Samuel Francis’s Leviathan and Its Enemies is a systematic development of these ideas, with a few revisions and extensions, as well as a defense of Burnham against rival schools of thought. The completed manuscript was discovered after his death, and he is not known to have made any attempt to publish it while he lived. Bits and pieces of the theory appeared in his columns of the 1990s, and I remember at the time wishing he would treat it more fully and systematically.

During the 19th century, growing population and urbanization led to what has been called a revolution of mass and scale, which may be defined as a dramatic process of enlargement in almost all areas of organized human activity, including producing, consuming, governing, communicating, fighting, and even worshiping. Traditional private and local forms of social organization proved unable to cope with this historically unprecedented growth. At the same time, new technologies were making larger organizations feasible, including not only physical technologies such as telephones and business machines, but also the application of psychology and the social sciences to human behavior (“scientific management”).

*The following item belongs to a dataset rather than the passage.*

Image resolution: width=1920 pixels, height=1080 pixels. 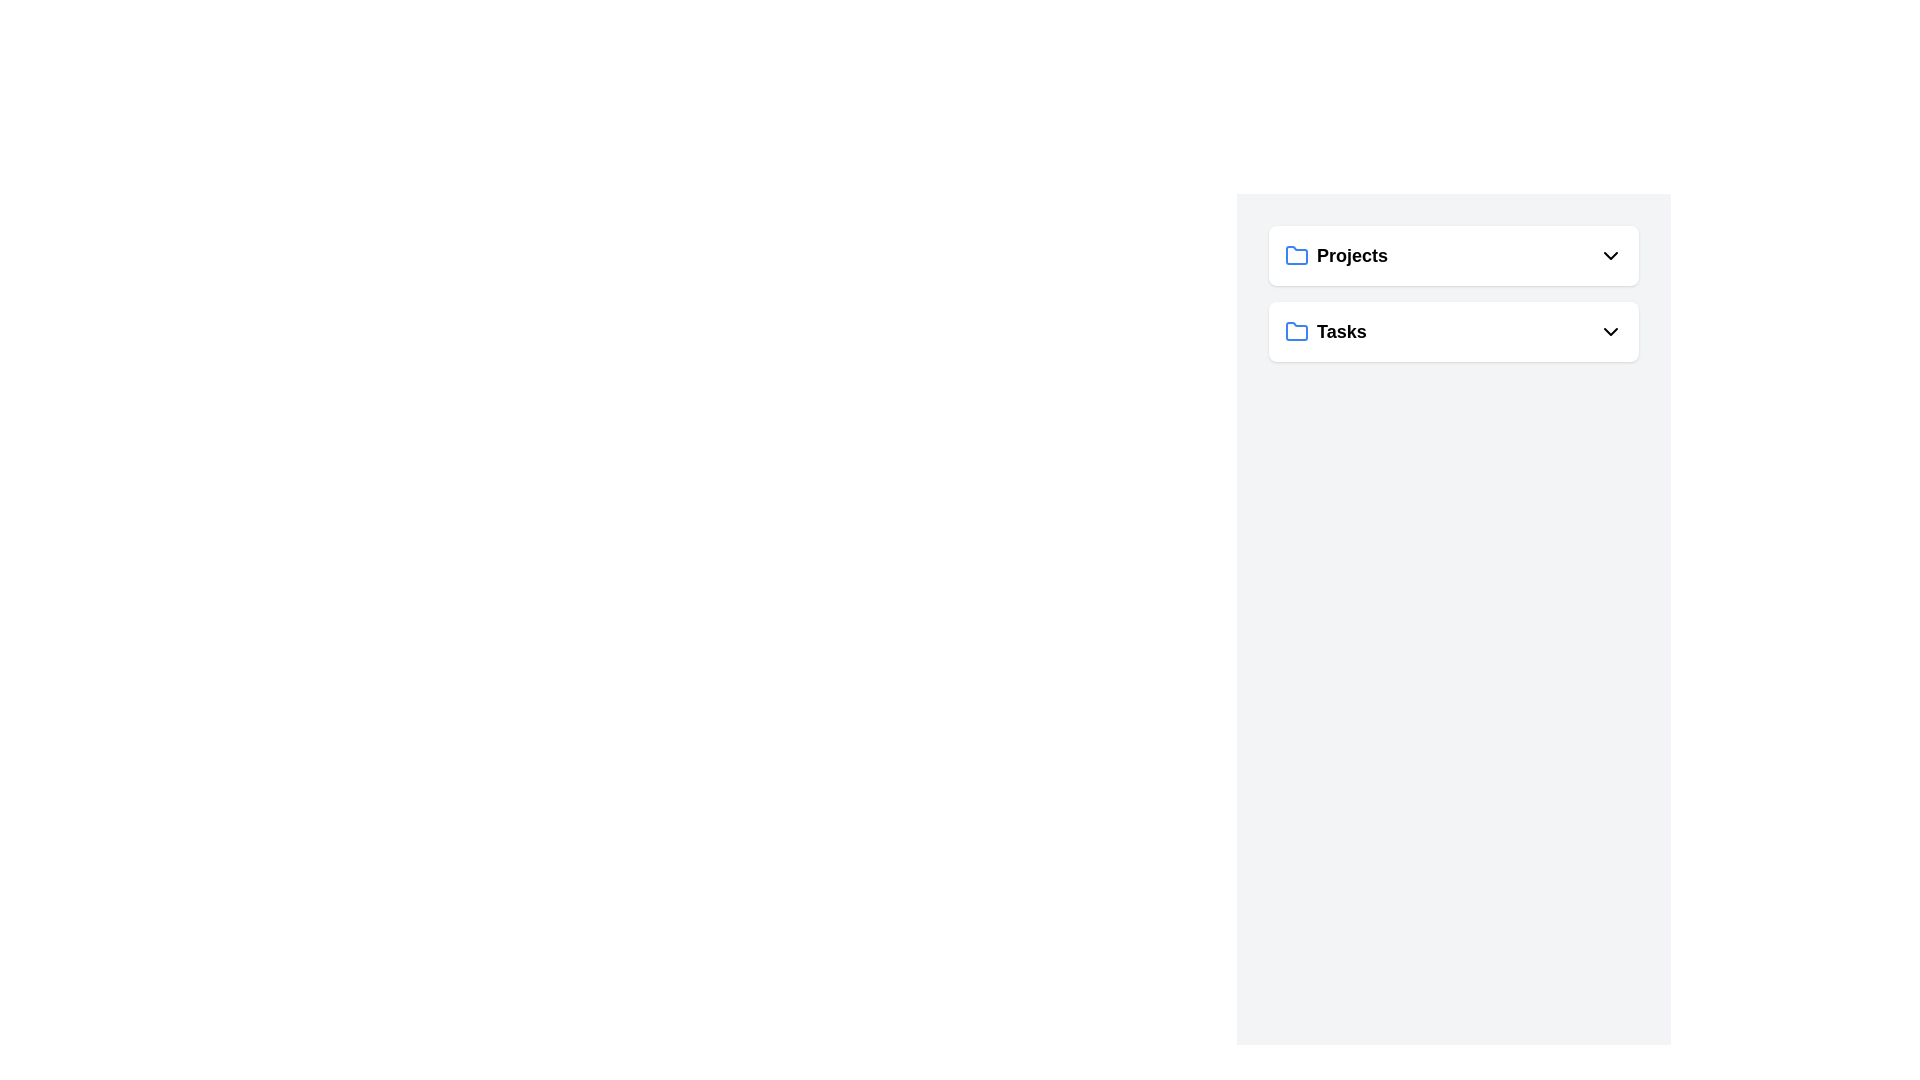 I want to click on the text label displaying 'Projects', which is styled prominently and located to the right of a blue folder icon, so click(x=1352, y=254).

In Francis’s words: “The rearrangement of human societies within and under mass organizations was necessary to contain, discipline and provide services for the new mass populations and the exponential growth of social interaction.” Francis distinguishes three principle forms of organized human behavior in which this transformation occurred: the business corporation, government, and what he calls “organizations of culture and communication.”